Let me define honest people. Those who lose at fighting or arguing but don’t work conscientiously identify themselves as honest. In fact, they are just honest bad people. You are honest but irresponsible. Such coworkers are problematic, right?
An irresponsible person is not an honest person. They want to be bad but can’t even get themselves to be bad. They want to be bad but aren’t wicked enough. As for work, they know they should work conscientiously, but just don’t do it. Seeing others earn money, they get angry. They are not honest at all. They are a bit slow-witted and dishonest. They are unhappy being taken advantage of.
What do we do if we are in conflict with others?

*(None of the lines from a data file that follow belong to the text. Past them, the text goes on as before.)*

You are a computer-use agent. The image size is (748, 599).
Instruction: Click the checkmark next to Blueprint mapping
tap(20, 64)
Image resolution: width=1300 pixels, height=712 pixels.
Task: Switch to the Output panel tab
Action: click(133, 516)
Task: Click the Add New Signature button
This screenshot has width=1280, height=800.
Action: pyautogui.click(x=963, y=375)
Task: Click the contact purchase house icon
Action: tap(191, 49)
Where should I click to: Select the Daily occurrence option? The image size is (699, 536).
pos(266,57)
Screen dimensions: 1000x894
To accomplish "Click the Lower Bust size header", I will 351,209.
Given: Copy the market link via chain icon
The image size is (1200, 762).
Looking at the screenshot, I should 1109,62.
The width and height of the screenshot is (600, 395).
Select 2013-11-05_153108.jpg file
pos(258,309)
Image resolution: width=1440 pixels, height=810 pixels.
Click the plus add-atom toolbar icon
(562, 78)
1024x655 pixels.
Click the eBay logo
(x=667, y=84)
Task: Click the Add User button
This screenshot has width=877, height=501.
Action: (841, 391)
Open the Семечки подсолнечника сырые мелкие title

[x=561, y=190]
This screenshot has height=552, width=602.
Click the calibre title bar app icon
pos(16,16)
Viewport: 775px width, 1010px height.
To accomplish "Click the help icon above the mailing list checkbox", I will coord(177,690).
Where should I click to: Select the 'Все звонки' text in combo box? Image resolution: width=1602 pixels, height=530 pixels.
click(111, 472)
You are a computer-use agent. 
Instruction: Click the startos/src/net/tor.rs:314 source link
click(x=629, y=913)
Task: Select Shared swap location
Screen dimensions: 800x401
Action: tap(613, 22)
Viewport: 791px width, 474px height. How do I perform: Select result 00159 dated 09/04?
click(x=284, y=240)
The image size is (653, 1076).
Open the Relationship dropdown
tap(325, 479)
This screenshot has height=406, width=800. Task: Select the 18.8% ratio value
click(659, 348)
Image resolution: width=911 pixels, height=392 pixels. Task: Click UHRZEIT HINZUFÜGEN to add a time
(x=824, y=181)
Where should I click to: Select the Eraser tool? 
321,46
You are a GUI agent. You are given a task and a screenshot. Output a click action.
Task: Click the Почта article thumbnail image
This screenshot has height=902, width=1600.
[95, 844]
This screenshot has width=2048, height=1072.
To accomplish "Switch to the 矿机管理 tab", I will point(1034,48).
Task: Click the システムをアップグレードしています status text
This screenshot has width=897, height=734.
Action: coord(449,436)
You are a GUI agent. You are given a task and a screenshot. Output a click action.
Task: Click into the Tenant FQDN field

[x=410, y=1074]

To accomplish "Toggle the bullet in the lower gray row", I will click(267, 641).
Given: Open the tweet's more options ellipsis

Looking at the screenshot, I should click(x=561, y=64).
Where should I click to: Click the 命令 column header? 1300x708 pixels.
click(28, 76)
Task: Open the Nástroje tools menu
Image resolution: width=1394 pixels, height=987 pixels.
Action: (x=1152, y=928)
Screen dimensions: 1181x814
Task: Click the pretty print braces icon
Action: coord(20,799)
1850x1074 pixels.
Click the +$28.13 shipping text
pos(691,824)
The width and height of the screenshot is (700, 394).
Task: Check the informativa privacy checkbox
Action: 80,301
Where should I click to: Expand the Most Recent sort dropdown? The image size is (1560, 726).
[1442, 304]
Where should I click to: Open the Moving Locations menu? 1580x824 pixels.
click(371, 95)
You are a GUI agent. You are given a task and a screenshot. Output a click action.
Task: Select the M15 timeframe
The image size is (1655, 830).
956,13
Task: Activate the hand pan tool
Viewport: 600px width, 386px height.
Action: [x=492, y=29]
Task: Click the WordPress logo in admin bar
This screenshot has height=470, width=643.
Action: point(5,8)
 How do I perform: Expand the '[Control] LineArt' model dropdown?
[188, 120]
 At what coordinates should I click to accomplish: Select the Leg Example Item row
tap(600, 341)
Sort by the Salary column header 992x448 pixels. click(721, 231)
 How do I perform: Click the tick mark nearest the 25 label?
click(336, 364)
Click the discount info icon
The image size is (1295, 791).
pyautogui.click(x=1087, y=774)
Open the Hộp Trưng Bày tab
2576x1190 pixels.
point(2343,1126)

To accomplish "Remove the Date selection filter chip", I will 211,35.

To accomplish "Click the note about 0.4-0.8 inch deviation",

We often get in conflict with others as there are disagreements. How you react to conflict depends on the significance and consequences of the issue. If consequences are huge, e.g. someone is blowing up a bridge with dynamite, many people will be harmed. You should get involved and intervene, right? If the bomber were your classmate or colleague, you might be afraid of offending him. So, you stay out of it. Then, honestly, you are a bad person. You will go to hell for not intervening.
There will always be conflicts. Learning meditation and Buddhadharma or having some compassion will not free the world of conflicts. That is impossible. We are still living in the human world under the laws of Nature. There are surely disagreements among humans, which brings about conflict.
When conflicts arise, we need to resolve them well instead of telling others not to lose their temper over anything and not to get agitated. Then, are you a responsible person? Imagine your child fell into water, could you sit there gracefully, ignoring it? If you are steady and unmoved by the 8 worldly winds, are you a true father? Thus, when you have to react fiercely, do so. When you need to be serene, just be serene. When you need to be responsible, be responsible. Intervene and act as needed. It all depends on the situation and severity of events.